The top vertex is skipped over, any ideas why?



I've triple checked the code and it's almost identical for the important logic, so is this a fault in the algorithm or have I done something wrong?
Edited on 10 December 2015 - 11:12 AM
Bomb Bloke #4
Posted 10 December 2015 - 02:45 PM
I've converting his (hideously formatted) C code in to Lua essentially verbatim.

Heh. I imagine you'd love my Java implementation.

The top vertex is skipped over, any ideas why?
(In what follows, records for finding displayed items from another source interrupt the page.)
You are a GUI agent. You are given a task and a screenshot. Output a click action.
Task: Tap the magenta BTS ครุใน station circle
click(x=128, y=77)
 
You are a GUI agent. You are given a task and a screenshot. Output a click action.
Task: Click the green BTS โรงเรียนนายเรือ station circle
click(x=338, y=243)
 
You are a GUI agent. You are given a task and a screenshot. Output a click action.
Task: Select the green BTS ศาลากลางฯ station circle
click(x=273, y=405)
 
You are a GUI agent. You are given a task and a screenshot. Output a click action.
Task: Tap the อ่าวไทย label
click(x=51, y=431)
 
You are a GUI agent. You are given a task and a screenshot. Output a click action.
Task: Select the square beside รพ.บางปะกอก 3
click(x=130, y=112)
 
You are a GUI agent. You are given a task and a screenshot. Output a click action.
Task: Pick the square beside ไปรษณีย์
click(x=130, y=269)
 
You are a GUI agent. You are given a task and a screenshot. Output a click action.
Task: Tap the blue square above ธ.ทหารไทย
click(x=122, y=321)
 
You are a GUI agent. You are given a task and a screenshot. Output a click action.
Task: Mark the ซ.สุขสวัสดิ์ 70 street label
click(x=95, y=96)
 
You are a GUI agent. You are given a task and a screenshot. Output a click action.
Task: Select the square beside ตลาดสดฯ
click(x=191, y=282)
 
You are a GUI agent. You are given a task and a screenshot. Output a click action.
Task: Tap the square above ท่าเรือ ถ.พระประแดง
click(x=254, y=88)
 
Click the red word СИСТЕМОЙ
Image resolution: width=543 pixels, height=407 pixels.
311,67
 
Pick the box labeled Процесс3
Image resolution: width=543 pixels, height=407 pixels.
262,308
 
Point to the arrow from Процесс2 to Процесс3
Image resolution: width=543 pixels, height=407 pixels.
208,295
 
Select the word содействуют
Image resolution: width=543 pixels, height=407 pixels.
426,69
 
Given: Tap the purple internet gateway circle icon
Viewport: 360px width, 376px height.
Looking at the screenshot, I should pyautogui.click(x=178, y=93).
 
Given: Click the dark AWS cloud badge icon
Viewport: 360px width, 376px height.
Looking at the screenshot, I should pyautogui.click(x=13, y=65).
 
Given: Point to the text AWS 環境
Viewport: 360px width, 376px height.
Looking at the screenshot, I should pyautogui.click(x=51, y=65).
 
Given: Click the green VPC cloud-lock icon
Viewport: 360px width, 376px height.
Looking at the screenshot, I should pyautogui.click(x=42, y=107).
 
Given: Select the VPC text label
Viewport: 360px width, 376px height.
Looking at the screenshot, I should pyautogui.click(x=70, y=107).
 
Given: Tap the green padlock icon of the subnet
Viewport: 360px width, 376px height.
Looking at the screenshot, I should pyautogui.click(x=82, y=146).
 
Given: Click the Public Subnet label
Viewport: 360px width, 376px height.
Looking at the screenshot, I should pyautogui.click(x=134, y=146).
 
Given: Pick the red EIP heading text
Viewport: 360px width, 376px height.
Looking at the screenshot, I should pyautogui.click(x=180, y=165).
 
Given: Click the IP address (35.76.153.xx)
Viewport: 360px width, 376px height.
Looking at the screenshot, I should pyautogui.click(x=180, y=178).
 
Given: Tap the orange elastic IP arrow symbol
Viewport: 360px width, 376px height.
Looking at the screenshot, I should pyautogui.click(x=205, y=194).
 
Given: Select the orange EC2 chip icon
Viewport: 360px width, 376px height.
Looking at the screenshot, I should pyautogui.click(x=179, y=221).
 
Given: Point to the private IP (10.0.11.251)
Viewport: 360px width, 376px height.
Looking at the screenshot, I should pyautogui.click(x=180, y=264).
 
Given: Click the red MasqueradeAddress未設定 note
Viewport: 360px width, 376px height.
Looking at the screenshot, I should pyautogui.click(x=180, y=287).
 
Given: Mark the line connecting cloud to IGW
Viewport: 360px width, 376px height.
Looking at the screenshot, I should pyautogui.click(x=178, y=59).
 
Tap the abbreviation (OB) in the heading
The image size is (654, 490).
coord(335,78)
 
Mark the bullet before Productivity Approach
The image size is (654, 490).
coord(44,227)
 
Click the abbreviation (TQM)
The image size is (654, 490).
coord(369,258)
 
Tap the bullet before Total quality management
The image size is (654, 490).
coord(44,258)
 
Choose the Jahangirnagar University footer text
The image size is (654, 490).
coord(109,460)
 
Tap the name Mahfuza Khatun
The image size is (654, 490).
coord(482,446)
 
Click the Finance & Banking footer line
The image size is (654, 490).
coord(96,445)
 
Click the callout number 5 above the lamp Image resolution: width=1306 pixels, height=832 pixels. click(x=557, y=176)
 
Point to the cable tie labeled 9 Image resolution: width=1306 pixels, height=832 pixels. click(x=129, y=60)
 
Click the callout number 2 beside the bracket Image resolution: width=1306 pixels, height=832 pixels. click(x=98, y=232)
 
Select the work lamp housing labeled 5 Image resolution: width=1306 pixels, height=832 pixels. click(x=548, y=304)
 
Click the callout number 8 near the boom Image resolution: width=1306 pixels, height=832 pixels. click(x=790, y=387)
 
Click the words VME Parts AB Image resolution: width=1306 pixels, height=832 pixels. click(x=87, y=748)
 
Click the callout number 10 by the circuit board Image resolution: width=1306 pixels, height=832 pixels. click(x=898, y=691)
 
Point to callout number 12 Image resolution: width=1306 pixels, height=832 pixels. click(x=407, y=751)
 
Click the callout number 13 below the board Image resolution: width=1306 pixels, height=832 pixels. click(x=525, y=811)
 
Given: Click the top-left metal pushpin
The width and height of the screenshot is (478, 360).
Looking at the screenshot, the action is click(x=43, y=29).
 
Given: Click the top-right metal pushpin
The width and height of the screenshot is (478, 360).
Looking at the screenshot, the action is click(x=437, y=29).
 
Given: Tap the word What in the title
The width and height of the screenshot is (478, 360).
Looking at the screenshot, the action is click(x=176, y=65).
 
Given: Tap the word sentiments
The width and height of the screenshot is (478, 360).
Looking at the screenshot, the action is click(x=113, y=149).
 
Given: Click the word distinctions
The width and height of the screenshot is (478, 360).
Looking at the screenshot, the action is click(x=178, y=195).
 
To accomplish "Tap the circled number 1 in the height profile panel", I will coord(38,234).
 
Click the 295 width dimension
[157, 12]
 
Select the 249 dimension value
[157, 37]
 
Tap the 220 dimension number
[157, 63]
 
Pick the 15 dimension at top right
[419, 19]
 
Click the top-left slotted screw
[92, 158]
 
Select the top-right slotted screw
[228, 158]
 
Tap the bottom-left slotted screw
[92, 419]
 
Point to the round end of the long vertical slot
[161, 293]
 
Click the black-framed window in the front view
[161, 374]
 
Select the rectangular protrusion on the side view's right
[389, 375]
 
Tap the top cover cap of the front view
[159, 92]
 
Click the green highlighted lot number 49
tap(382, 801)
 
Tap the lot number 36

You'll need to draw the rest of the poly in addition to "filling" it. You're actually plotting a little bit more than you should with what you've got, due to a couple of off-by-one errors in your conversion (eg that final "for" loop), but I doubt that'll cause you problems.
oeed #5
Posted 11 December 2015 - 02:15 AM
You'll need to draw the rest of the poly in addition to "filling" it. You're actually plotting a little bit more than you should with what you've got, due to a couple of off-by-one errors in your conversion (eg that final "for" loop), but I doubt that'll cause you problems.

Oh, actually that's a good way to get around it, thanks! I'll need to figure out how to get bezier curves working with it though.

I'll check over the off my one errors (knew I'd hit those somewhere) and see if I can get it working.
Bomb Bloke #6
Posted 11 December 2015 - 03:12 AM
The same basic rule should apply; for every row that needs to be filled, the number of points from your shape that intersects that row will be an even number.

So, as you draw the outline to your curve, stick the x-coords for each point you plot into one table for each row (omitting, say, the top-left-most point for each line, to prevent double-ups where they join). After that, the same "sort then join-the-dots" thing applies.
oeed #7
Posted 11 December 2015 - 05:15 AM
Yeah that worked out perfectly! Thanks!